§ **Problem statement**: Put the lines into a numbered list, starting with the line containing "907x562 pixels. How" and continuing through the end of the items, and leave out any blank lines.

━━ Information provided ━━

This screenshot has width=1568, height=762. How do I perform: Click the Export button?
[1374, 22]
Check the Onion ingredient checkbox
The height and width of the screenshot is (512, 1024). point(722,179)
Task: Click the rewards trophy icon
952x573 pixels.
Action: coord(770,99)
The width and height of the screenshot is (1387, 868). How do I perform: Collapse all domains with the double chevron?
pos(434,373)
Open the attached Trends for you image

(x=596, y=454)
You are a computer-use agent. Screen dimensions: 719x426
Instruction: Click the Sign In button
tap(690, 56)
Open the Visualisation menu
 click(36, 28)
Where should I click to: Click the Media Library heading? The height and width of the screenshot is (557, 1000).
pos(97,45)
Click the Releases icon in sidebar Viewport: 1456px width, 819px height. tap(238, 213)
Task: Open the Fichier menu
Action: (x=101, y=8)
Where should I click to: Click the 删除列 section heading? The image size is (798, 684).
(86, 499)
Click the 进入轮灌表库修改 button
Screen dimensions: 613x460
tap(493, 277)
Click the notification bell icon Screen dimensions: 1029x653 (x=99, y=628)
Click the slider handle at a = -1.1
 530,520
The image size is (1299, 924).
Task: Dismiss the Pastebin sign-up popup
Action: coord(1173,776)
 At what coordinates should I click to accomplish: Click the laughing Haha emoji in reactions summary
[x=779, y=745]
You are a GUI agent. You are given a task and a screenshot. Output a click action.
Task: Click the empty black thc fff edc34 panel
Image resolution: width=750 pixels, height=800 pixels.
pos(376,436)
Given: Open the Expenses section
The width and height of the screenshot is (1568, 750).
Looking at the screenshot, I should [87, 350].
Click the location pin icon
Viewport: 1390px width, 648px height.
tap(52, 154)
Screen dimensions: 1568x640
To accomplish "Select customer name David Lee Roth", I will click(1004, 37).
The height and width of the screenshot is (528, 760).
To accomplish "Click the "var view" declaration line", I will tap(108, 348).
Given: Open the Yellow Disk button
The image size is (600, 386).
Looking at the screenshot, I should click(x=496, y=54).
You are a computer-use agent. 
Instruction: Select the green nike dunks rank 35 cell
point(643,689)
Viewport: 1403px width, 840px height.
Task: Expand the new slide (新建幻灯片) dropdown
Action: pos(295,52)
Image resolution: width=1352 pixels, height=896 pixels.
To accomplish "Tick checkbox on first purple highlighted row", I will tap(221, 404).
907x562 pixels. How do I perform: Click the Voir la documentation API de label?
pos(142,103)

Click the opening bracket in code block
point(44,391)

━━━

§ **Answer below**:
1. 907x562 pixels. How do I perform: Click the Voir la documentation API de label?
2. pos(142,103)
3. Click the opening bracket in code block
4. point(44,391)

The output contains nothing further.